Usage: vlog-add -p project_dir/ [other options]
Project directory must contain inputvoice_000001.mp4, inputother_000002.mp4 ... as input files (also optionally inputvoice_000001.wav, inputother_000002.wav ... with highest audio quality)
  -p, --project <dir>              Project directory
  -P <seconds>,                    Minimum pause between shots for auto trimming (default: 2.0)
      --pause-between-shots
  -a, --aggressiveness <0..1>      How aggressively to filter out non-speech (default: 0.4)

Known issues/limitations

it's just a dumb dirty PoC/prototype, it's not necessarily gonna work on your hardware
- I use Xiaomi Mi 8
  - front camera faces at me
  - microphone and camera are allowed
paths with spaces and weird characters are unsupported

Recommended Open Camera Settings

⋮
- Grid - Phi 3x3
⚙️
- Video settings…
  - Video resolution - FullHD 1920x1080 (16:9 2.07 MP)
  - Video format - MPEG4 HEVC
  - Video frame rate (approx) - 30
- Camera API - Camera2 API

Troubleshooting

auto-rotation fails
- reboot your phone
flickering when recording with artificial lighting
- Open Camera - ⚙️ - Processing settings - Anti-banding - Auto (or precisely 50 Hz in my case)

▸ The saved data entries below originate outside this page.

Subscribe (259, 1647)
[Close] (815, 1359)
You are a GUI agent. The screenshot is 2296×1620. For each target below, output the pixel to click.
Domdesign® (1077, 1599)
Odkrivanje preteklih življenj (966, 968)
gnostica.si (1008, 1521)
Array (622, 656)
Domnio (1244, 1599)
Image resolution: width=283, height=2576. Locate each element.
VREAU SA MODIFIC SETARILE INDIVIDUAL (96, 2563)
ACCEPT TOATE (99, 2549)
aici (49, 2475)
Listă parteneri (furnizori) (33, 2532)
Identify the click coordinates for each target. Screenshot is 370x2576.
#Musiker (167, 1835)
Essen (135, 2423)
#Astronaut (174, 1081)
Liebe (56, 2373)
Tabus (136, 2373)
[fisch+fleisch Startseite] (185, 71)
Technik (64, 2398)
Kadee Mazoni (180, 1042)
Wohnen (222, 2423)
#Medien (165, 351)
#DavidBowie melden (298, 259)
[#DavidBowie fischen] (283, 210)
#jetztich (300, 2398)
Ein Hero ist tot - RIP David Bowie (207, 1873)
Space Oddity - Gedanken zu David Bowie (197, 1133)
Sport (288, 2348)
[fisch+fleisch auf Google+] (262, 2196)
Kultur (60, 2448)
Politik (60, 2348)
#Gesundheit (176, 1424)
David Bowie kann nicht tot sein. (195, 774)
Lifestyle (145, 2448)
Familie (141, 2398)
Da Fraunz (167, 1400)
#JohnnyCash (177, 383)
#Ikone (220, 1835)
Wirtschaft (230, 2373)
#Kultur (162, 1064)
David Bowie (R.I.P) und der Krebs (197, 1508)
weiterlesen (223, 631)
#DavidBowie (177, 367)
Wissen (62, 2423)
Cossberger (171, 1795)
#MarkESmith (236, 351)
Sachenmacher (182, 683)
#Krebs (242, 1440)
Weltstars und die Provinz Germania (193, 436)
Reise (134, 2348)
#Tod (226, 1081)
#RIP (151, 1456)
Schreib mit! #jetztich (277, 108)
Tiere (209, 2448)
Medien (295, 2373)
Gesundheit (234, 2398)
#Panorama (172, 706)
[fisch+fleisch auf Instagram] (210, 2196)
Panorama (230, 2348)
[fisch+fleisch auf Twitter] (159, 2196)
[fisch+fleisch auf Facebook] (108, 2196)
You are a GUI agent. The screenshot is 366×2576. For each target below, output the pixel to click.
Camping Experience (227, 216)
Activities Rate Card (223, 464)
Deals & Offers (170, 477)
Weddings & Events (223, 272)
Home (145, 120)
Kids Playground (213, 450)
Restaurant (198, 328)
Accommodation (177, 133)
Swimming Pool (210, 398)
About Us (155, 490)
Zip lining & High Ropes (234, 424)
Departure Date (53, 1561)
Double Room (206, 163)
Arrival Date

TODO: Rewrite this prototype in Rust?

support other sources (webcams, screencasting)
- support multiple sources (cams, mics) at the same time
support other operating systems
adb
- pull performance comparing android-tools? for USB 2 and 3

Support

I'm currently investing all my time in FOSS projects.

If you found this repo useful and you want to support me, please

⭐ it
check ⚡ here

Your support keeps me going ❤️ (◕‿◕)

License

This program is free software: you can redistribute it and/or modify it under the terms of the GNU General Public License as published by the Free Software Foundation, either version 3 of the License, or (at your option) any later version.

This program comes with ABSOLUTELY NO WARRANTY. This is free software, and you are welcome to redistribute it under certain conditions; read LICENSE.txt for details.